-- Data under study follows --
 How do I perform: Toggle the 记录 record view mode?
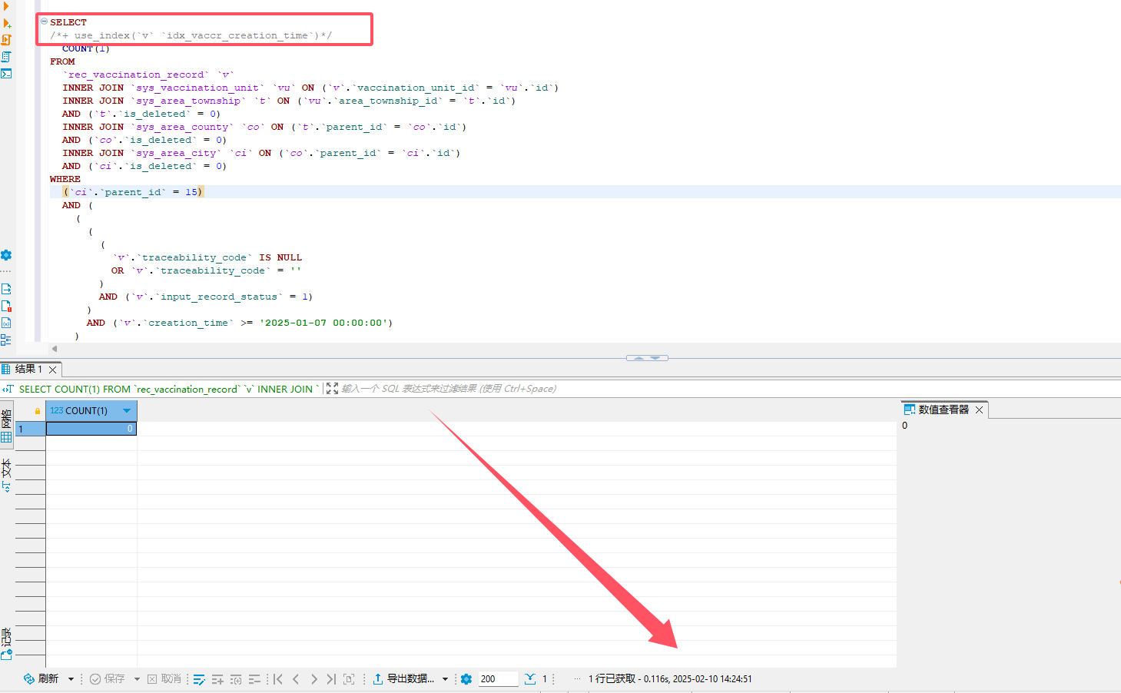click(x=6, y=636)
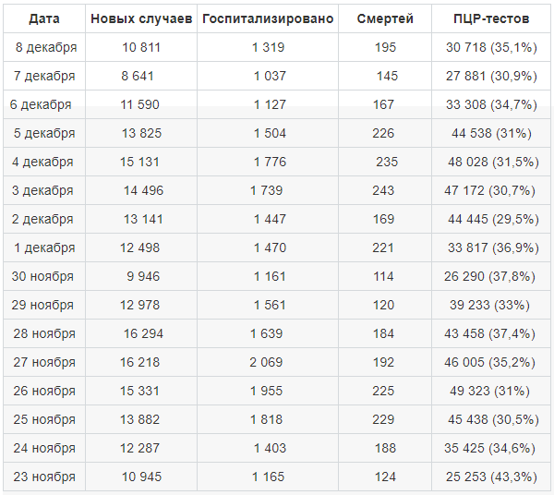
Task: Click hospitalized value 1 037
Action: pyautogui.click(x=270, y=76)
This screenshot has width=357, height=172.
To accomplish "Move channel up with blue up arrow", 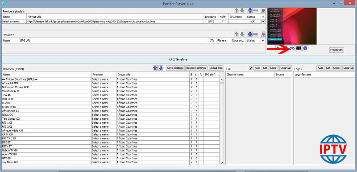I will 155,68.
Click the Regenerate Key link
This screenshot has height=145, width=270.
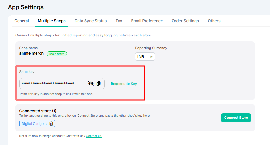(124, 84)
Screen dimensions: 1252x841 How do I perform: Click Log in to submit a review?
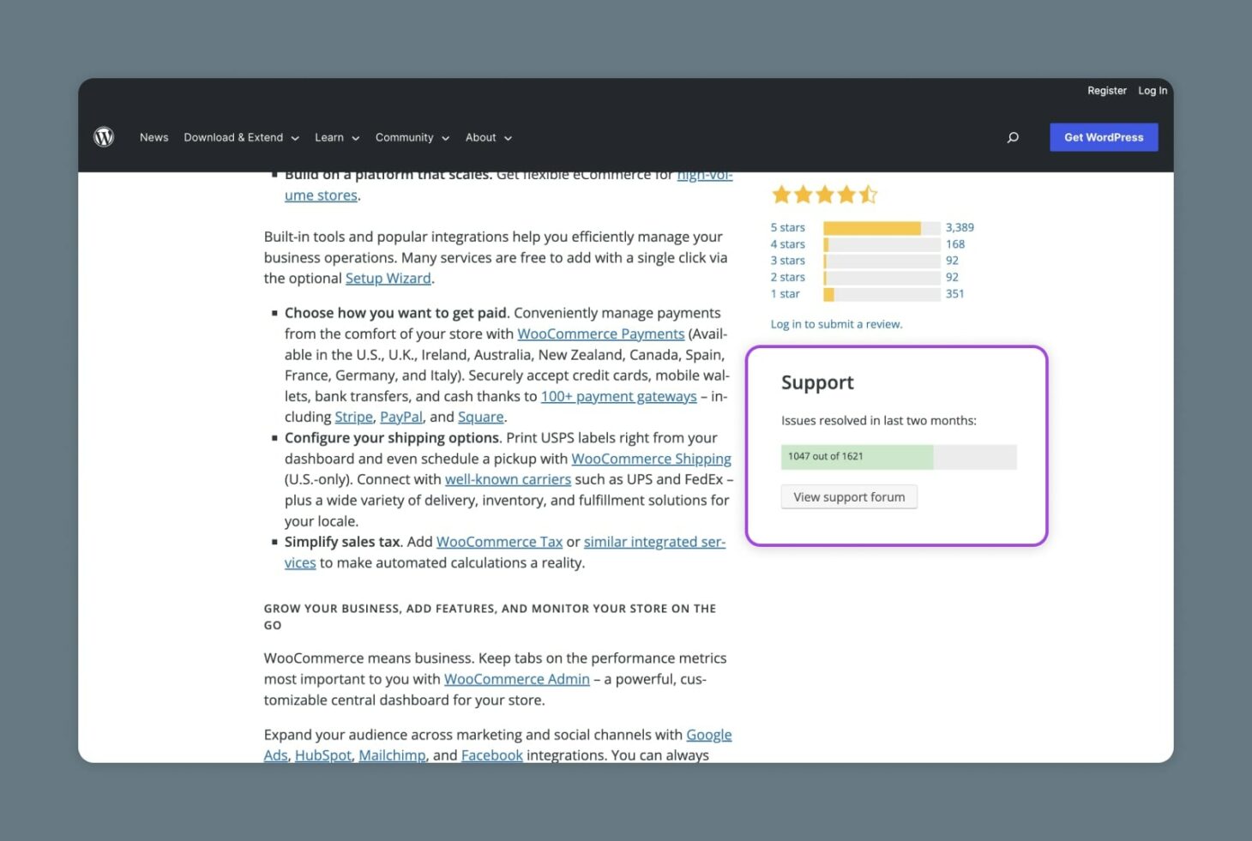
-- Data under study concluded --
## Problem statement
In your copy, include no pictures and only the lines from the line with "Click the Regenerate Key link" through the final line of the listing above, reproduced exactly.

## Result for this task
Click the Regenerate Key link
This screenshot has height=145, width=270.
(124, 84)
Screen dimensions: 1252x841 How do I perform: Click Log in to submit a review?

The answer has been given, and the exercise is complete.